Vin Scully had just handed the ceremonial first pitch to Sandy Koufax, two of the most beloved sports figures in Los Angeles history teaming up to welcome baseball back to Dodger Stadium. It was a goosebump moment in person and on television, except that most of Southern California cannot see the Dodgers on television.
In an email blast to DirecTV subscribers demanding their Dodgers, TWC put the blame on DirecTV. If DirecTV had sent an email, the blame would have been put on TWC. Whatever. Skip the talking points on both sides, and proceed directly to the scoreboard.
Games in which Dodgers fans have been held hostage: 5, and counting.
This is nervous time around Dodger Stadium, not only for the fans but for the executives that rebuilt the Dodgers from a bankrupt punch line into a baseball powerhouse in nothing flat. The Dodgers got closer to the World Series last October as they had in 25 years. They made home-grown ace Clayton Kershaw the richest pitcher in history. The Tampa Bay Rays could sell out every game this season and still sell fewer tickets than the Dodgers sold in season packages alone.
Now they are invisible.
For weeks, we heard how the deadline pressure of a season opener would get the Dodgers' television deals done. That was the model when the Lakers launched their channel two years ago, when every cable and satellite provider but DirecTV had signed up a week into the season. No major provider has signed up to carry the Dodgers channel yet, aside from TWC. That leaves 70% of the area in the dark.
The Australian opener is over. The North American opener is over. The Los Angeles opener is over. If the impasse goes on much longer, the urgency to get the deals done might evaporate.
The Dodgers could have avoided all of this, had they stayed with Fox Sports under what would have been the most lucrative local television deal in North American sports history. Prime Ticket already is in your home, and the Dodgers could have turned it into something like SportsNet LA.
But the Dodgers got an even better deal from TWC. Would you leave more than a billion dollars on the table?
Mark Walter, the Dodgers' chairman and controlling owner, said he does not foresee a prolonged blackout.
"I think these guys are going to get it resolved," Walter said Friday. "I know there is a lot of back and forth in these kind of big-deal negotiations. But I think people are getting a lot closer. I think things are not unreasonable, which means to me, normally, that things can get done.
"The Dodgers care about that very, very much."
TWC is on the hook for payments to the Dodgers, whether the team is on or off the air, so the negotiations are up to TWC. Walter said he sympathizes with those fans wondering why the Dodgers cannot just intervene and end the standoff.
"We have to let a negotiating partner do what they think is right for their business," he said.
Magic Johnson, the Dodgers' co-owner, said he could not believe the satellite television executives claiming demand for SportsNet LA has not been overwhelming. "That's ridiculous," he said.
Before he drove into Dodger Stadium on Friday, Johnson said, he passed a nearby park with thousands of fans dressed in Dodgers gear. It was 9 a.m.

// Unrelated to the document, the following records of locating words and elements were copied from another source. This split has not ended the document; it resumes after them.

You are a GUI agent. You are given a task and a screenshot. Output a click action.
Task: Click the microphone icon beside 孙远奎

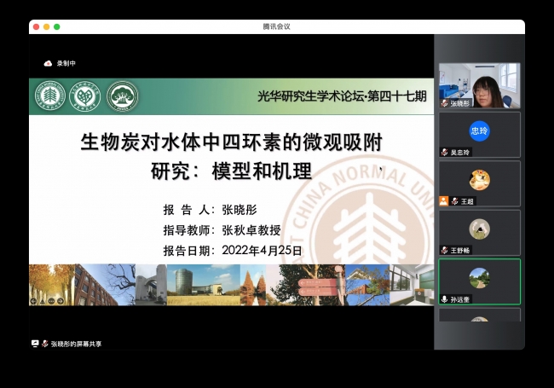(444, 299)
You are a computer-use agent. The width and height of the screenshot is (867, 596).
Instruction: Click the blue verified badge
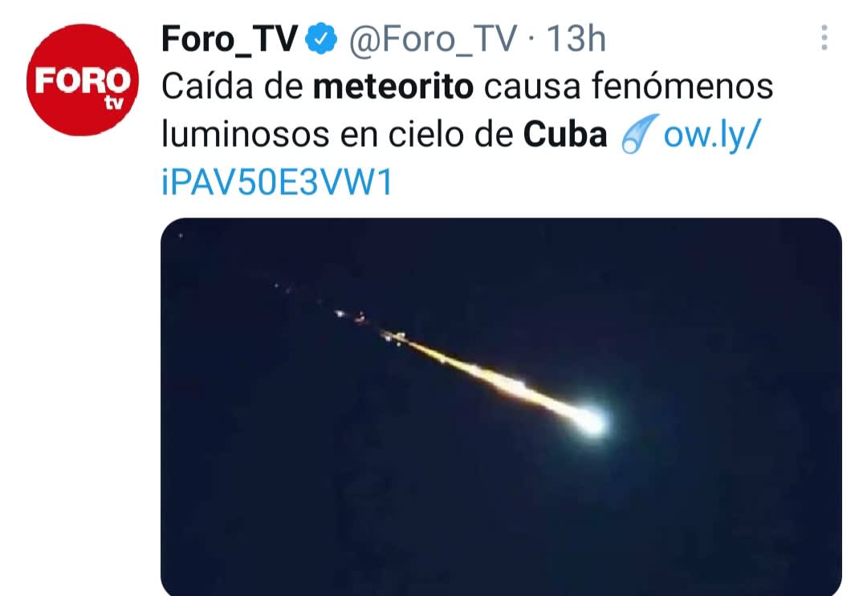[x=321, y=39]
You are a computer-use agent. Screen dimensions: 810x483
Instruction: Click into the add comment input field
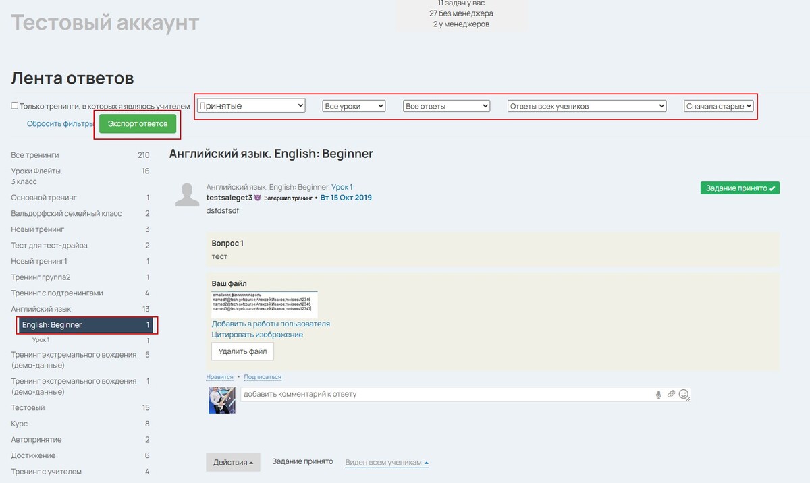[446, 394]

"We are selling out the merchandise," Johnson said. "People want to see us.
"This team is very, very popular. And the thing about it is: they [the television providers] know it too. They are going to work this out. They have to work this out. … Just like they worked out the Laker deal, they'll work this deal out."
Scully certainly hopes so. He likes to keep up with his Dodgers when he does not travel with them. He has DirecTV at home, and no other option.
"We're not in a Time Warner area," he said. "I'm just hoping, like everybody else."
While some fans are worried they are missing the first few games of what might be his final season, the 86-year-old Scully said he has not decided whether this year will be his last.
"It's only opening day," he said, laughing. "I don't want to think about hanging them up yet."
And a very pleasant day to you, wherever you may be, if you can see him on TV.